START LISTED RECORDS

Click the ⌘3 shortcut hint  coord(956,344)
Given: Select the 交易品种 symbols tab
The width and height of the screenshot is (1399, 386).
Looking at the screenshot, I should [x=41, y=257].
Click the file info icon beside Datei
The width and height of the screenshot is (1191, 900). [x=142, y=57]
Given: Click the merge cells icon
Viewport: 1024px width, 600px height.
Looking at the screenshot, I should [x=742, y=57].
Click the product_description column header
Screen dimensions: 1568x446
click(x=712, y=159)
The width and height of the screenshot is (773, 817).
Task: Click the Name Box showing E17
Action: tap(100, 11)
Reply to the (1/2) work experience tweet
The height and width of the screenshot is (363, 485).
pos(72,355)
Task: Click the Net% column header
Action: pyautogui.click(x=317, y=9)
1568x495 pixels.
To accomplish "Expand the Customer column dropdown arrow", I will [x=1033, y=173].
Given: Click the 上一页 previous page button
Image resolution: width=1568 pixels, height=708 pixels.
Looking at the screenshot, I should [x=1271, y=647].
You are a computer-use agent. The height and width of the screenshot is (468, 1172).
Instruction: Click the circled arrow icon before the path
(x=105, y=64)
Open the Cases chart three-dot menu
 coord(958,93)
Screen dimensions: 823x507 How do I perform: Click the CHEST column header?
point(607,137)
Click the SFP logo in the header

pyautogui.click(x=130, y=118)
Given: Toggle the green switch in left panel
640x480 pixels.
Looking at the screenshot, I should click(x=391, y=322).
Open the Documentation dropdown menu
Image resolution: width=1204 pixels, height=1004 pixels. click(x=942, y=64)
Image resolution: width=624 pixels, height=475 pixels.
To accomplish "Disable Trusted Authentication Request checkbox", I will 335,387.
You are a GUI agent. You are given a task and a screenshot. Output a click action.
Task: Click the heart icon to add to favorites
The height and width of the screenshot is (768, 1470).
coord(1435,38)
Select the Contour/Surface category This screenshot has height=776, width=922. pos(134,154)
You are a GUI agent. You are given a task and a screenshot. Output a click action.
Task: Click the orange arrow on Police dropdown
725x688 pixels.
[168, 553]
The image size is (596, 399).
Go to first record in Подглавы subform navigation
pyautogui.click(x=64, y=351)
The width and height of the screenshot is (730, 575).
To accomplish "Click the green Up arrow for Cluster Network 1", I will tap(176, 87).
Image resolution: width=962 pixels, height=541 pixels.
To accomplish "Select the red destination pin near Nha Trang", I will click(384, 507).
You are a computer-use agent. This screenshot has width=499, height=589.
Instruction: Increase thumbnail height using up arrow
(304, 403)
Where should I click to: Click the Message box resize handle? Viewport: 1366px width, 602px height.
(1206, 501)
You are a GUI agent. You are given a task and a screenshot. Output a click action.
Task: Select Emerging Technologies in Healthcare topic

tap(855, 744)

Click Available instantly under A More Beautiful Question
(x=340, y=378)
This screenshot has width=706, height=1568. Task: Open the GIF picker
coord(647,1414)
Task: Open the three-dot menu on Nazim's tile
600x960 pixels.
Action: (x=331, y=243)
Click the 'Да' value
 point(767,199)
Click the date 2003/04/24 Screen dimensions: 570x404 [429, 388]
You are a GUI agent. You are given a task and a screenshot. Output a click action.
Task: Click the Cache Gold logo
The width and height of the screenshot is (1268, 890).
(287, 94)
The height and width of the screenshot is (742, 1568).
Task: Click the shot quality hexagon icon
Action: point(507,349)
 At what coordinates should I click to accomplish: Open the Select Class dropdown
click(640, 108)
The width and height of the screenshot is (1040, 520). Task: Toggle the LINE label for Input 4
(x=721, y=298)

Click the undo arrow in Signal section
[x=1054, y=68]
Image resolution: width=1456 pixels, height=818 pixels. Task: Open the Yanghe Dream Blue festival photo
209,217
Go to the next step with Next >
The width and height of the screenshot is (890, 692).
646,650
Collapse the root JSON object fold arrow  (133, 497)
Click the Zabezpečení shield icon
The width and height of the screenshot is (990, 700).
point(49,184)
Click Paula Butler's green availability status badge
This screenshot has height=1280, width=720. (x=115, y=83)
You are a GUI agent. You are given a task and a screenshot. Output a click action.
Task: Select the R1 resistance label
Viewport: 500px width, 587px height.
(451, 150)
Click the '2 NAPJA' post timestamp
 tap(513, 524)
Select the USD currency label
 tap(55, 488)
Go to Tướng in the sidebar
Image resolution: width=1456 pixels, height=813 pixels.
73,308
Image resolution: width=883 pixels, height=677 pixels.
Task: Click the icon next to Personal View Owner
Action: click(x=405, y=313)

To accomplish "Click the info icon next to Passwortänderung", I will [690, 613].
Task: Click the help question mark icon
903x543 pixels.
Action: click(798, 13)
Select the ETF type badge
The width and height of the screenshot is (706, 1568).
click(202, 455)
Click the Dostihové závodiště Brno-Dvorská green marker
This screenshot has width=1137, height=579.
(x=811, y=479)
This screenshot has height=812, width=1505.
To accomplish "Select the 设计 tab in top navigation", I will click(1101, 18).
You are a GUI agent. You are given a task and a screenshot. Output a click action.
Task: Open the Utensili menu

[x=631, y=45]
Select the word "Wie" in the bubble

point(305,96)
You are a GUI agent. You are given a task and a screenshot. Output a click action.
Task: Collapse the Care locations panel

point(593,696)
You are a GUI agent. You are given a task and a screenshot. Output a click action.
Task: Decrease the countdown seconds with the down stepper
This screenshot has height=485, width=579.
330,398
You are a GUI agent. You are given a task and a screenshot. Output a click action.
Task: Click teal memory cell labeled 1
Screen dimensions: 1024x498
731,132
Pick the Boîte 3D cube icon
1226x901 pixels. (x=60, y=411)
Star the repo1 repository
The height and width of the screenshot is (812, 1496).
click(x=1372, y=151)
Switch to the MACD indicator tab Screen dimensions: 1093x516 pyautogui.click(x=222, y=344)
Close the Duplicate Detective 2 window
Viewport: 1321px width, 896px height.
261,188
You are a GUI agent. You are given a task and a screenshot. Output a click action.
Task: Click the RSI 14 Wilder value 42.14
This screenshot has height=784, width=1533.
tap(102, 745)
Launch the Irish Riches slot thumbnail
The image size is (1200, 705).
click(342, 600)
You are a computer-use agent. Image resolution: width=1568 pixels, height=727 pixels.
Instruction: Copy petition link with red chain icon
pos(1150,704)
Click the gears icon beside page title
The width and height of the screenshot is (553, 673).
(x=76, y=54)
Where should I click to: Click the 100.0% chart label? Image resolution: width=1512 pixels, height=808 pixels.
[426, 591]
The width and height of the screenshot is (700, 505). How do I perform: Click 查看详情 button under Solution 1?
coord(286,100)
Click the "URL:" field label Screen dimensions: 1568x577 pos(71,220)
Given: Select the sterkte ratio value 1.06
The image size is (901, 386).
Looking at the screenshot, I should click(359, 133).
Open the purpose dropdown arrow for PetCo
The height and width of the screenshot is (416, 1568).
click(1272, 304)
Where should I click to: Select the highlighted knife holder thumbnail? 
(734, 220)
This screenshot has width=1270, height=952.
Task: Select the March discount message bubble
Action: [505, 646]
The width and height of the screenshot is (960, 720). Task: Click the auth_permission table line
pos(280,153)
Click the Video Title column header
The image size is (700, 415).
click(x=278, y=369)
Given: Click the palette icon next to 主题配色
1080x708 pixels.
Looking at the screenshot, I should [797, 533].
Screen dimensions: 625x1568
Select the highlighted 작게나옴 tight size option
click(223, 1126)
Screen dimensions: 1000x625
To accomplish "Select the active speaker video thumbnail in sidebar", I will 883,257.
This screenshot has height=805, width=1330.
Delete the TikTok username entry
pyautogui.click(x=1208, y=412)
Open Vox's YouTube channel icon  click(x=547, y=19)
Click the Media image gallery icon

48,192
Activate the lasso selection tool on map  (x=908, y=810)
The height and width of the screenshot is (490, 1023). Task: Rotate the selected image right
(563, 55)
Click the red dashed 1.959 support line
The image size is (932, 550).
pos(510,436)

END LISTED RECORDS

WHAT THIS TASK INVOLVES —
Among these entries, how many lines include the string "computer"? Reply with the number by itself.

YOUR RESPONSE —
3